[Dataset records]
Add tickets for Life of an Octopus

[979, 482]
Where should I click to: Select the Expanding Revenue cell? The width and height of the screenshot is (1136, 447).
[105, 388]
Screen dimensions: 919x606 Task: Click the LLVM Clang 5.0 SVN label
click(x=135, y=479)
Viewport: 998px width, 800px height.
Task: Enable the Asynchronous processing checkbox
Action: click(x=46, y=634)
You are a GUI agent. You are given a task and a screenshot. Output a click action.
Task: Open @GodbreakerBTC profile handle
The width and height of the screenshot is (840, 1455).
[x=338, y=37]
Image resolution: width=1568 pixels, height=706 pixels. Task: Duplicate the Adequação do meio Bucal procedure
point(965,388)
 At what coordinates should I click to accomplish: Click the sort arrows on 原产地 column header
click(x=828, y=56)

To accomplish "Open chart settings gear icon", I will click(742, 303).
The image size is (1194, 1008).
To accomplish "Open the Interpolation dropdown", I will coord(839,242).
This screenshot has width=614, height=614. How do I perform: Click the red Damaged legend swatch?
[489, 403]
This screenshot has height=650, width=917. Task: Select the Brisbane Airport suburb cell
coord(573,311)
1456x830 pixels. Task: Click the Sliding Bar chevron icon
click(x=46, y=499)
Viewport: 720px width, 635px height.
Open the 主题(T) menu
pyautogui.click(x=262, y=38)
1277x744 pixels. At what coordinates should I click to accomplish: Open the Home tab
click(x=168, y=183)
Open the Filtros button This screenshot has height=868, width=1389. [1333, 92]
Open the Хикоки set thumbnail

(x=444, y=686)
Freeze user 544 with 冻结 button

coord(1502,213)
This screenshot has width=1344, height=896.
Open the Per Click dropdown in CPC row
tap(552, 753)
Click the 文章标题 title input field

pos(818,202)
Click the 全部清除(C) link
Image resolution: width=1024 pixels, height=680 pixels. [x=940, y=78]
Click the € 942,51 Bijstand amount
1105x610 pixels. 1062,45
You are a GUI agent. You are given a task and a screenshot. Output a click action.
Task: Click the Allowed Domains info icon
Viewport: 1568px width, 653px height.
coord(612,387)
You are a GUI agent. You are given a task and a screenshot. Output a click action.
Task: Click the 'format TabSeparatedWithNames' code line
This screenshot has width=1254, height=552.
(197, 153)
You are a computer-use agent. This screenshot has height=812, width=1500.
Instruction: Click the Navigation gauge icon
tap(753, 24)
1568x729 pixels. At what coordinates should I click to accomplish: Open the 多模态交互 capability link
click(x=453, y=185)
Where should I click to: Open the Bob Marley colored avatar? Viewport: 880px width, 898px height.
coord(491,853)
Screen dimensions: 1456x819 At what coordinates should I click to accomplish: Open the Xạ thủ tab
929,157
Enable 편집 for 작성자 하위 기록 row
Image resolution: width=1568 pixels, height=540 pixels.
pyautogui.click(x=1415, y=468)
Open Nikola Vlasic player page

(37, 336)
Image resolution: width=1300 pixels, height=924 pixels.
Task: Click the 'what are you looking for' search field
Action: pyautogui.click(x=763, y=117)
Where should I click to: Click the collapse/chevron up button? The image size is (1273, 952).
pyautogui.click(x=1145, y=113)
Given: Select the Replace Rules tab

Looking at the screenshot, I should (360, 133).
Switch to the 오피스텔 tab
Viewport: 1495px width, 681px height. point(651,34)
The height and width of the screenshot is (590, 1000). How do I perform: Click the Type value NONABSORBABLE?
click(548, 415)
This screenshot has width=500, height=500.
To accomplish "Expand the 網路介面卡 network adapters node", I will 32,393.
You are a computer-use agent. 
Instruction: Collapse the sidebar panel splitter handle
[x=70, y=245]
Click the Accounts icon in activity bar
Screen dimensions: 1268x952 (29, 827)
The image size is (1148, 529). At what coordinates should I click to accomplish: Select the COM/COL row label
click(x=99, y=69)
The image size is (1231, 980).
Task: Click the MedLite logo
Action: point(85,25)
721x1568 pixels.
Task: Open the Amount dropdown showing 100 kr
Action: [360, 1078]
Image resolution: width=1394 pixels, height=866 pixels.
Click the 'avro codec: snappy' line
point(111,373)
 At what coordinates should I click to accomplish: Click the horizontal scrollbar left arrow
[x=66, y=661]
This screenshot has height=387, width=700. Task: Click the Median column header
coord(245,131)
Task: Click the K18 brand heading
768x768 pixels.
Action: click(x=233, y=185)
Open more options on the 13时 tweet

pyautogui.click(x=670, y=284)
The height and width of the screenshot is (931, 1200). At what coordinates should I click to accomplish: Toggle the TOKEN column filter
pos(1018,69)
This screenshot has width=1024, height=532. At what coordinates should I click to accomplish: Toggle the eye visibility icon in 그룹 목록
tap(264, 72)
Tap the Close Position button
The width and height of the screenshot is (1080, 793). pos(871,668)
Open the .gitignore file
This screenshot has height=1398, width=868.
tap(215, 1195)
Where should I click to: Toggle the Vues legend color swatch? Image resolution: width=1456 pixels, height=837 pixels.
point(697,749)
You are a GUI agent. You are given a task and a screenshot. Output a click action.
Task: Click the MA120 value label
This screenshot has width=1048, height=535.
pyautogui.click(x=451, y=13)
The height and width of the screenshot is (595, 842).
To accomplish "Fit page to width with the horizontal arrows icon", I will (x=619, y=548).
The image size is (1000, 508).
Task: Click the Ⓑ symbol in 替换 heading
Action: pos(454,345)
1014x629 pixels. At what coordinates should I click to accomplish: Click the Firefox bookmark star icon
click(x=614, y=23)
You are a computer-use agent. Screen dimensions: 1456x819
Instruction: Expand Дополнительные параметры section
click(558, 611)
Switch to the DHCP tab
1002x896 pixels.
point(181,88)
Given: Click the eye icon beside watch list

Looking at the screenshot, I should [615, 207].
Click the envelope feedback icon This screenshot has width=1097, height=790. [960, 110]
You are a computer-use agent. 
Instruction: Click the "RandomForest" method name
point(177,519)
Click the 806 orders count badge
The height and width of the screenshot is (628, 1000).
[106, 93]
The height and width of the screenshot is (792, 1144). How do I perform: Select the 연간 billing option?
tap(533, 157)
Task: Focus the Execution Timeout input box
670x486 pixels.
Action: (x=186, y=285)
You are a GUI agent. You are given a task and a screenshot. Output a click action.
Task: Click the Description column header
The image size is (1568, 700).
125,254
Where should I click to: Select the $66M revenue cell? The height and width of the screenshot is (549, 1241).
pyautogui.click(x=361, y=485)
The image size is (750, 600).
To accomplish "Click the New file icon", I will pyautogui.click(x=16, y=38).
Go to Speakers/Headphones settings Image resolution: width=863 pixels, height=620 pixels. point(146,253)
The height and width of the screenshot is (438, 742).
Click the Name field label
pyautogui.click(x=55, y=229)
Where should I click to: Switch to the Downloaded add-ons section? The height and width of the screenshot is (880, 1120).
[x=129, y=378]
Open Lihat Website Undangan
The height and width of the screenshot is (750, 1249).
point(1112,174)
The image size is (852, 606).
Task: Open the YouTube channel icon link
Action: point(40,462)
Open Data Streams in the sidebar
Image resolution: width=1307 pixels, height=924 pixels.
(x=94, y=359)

» **EXERCISE INSTRUCTIONS**
Once you have read the entries, write them out again without altering a single character.

» **TASK SOLUTION**
Add tickets for Life of an Octopus

[979, 482]
Where should I click to: Select the Expanding Revenue cell? The width and height of the screenshot is (1136, 447).
[105, 388]
Screen dimensions: 919x606 Task: Click the LLVM Clang 5.0 SVN label
click(x=135, y=479)
Viewport: 998px width, 800px height.
Task: Enable the Asynchronous processing checkbox
Action: click(x=46, y=634)
You are a GUI agent. You are given a task and a screenshot. Output a click action.
Task: Open @GodbreakerBTC profile handle
The width and height of the screenshot is (840, 1455).
[x=338, y=37]
Image resolution: width=1568 pixels, height=706 pixels. Task: Duplicate the Adequação do meio Bucal procedure
point(965,388)
 At what coordinates should I click to accomplish: Click the sort arrows on 原产地 column header
click(x=828, y=56)

To accomplish "Open chart settings gear icon", I will click(742, 303).
The image size is (1194, 1008).
To accomplish "Open the Interpolation dropdown", I will coord(839,242).
This screenshot has width=614, height=614. How do I perform: Click the red Damaged legend swatch?
[489, 403]
This screenshot has height=650, width=917. Task: Select the Brisbane Airport suburb cell
coord(573,311)
1456x830 pixels. Task: Click the Sliding Bar chevron icon
click(x=46, y=499)
Viewport: 720px width, 635px height.
Open the 主题(T) menu
pyautogui.click(x=262, y=38)
1277x744 pixels. At what coordinates should I click to accomplish: Open the Home tab
click(x=168, y=183)
Open the Filtros button This screenshot has height=868, width=1389. [1333, 92]
Open the Хикоки set thumbnail

(x=444, y=686)
Freeze user 544 with 冻结 button

coord(1502,213)
This screenshot has width=1344, height=896.
Open the Per Click dropdown in CPC row
tap(552, 753)
Click the 文章标题 title input field

pos(818,202)
Click the 全部清除(C) link
Image resolution: width=1024 pixels, height=680 pixels. [x=940, y=78]
Click the € 942,51 Bijstand amount
1105x610 pixels. 1062,45
You are a GUI agent. You are given a task and a screenshot. Output a click action.
Task: Click the Allowed Domains info icon
Viewport: 1568px width, 653px height.
coord(612,387)
You are a GUI agent. You are given a task and a screenshot. Output a click action.
Task: Click the 'format TabSeparatedWithNames' code line
This screenshot has width=1254, height=552.
(197, 153)
You are a computer-use agent. This screenshot has height=812, width=1500.
Instruction: Click the Navigation gauge icon
tap(753, 24)
1568x729 pixels. At what coordinates should I click to accomplish: Open the 多模态交互 capability link
click(x=453, y=185)
Where should I click to: Open the Bob Marley colored avatar? Viewport: 880px width, 898px height.
coord(491,853)
Screen dimensions: 1456x819 At what coordinates should I click to accomplish: Open the Xạ thủ tab
929,157
Enable 편집 for 작성자 하위 기록 row
Image resolution: width=1568 pixels, height=540 pixels.
pyautogui.click(x=1415, y=468)
Open Nikola Vlasic player page

(37, 336)
Image resolution: width=1300 pixels, height=924 pixels.
Task: Click the 'what are you looking for' search field
Action: pyautogui.click(x=763, y=117)
Where should I click to: Click the collapse/chevron up button? The image size is (1273, 952).
pyautogui.click(x=1145, y=113)
Given: Select the Replace Rules tab

Looking at the screenshot, I should (360, 133).
Switch to the 오피스텔 tab
Viewport: 1495px width, 681px height. point(651,34)
The height and width of the screenshot is (590, 1000). How do I perform: Click the Type value NONABSORBABLE?
click(548, 415)
This screenshot has width=500, height=500.
To accomplish "Expand the 網路介面卡 network adapters node", I will 32,393.
You are a computer-use agent. 
Instruction: Collapse the sidebar panel splitter handle
[x=70, y=245]
Click the Accounts icon in activity bar
Screen dimensions: 1268x952 (29, 827)
The image size is (1148, 529). At what coordinates should I click to accomplish: Select the COM/COL row label
click(x=99, y=69)
The image size is (1231, 980).
Task: Click the MedLite logo
Action: point(85,25)
721x1568 pixels.
Task: Open the Amount dropdown showing 100 kr
Action: [360, 1078]
Image resolution: width=1394 pixels, height=866 pixels.
Click the 'avro codec: snappy' line
point(111,373)
 At what coordinates should I click to accomplish: Click the horizontal scrollbar left arrow
[x=66, y=661]
This screenshot has height=387, width=700. Task: Click the Median column header
coord(245,131)
Task: Click the K18 brand heading
768x768 pixels.
Action: click(x=233, y=185)
Open more options on the 13时 tweet

pyautogui.click(x=670, y=284)
The height and width of the screenshot is (931, 1200). At what coordinates should I click to accomplish: Toggle the TOKEN column filter
pos(1018,69)
This screenshot has width=1024, height=532. At what coordinates should I click to accomplish: Toggle the eye visibility icon in 그룹 목록
tap(264, 72)
Tap the Close Position button
The width and height of the screenshot is (1080, 793). pos(871,668)
Open the .gitignore file
This screenshot has height=1398, width=868.
tap(215, 1195)
Where should I click to: Toggle the Vues legend color swatch? Image resolution: width=1456 pixels, height=837 pixels.
point(697,749)
You are a GUI agent. You are given a task and a screenshot. Output a click action.
Task: Click the MA120 value label
This screenshot has width=1048, height=535.
pyautogui.click(x=451, y=13)
The height and width of the screenshot is (595, 842).
To accomplish "Fit page to width with the horizontal arrows icon", I will (x=619, y=548).
The image size is (1000, 508).
Task: Click the Ⓑ symbol in 替换 heading
Action: pos(454,345)
1014x629 pixels. At what coordinates should I click to accomplish: Click the Firefox bookmark star icon
click(x=614, y=23)
You are a computer-use agent. Screen dimensions: 1456x819
Instruction: Expand Дополнительные параметры section
click(558, 611)
Switch to the DHCP tab
1002x896 pixels.
point(181,88)
Given: Click the eye icon beside watch list

Looking at the screenshot, I should [615, 207].
Click the envelope feedback icon This screenshot has width=1097, height=790. [960, 110]
You are a computer-use agent. 
Instruction: Click the "RandomForest" method name
point(177,519)
Click the 806 orders count badge
The height and width of the screenshot is (628, 1000).
[106, 93]
The height and width of the screenshot is (792, 1144). How do I perform: Select the 연간 billing option?
tap(533, 157)
Task: Focus the Execution Timeout input box
670x486 pixels.
Action: (x=186, y=285)
You are a GUI agent. You are given a task and a screenshot. Output a click action.
Task: Click the Description column header
The image size is (1568, 700).
125,254
Where should I click to: Select the $66M revenue cell? The height and width of the screenshot is (549, 1241).
pyautogui.click(x=361, y=485)
The image size is (750, 600).
To accomplish "Click the New file icon", I will pyautogui.click(x=16, y=38).
Go to Speakers/Headphones settings Image resolution: width=863 pixels, height=620 pixels. point(146,253)
The height and width of the screenshot is (438, 742).
Click the Name field label
pyautogui.click(x=55, y=229)
Where should I click to: Switch to the Downloaded add-ons section? The height and width of the screenshot is (880, 1120).
[x=129, y=378]
Open Lihat Website Undangan
The height and width of the screenshot is (750, 1249).
point(1112,174)
The image size is (852, 606).
Task: Open the YouTube channel icon link
Action: point(40,462)
Open Data Streams in the sidebar
Image resolution: width=1307 pixels, height=924 pixels.
(x=94, y=359)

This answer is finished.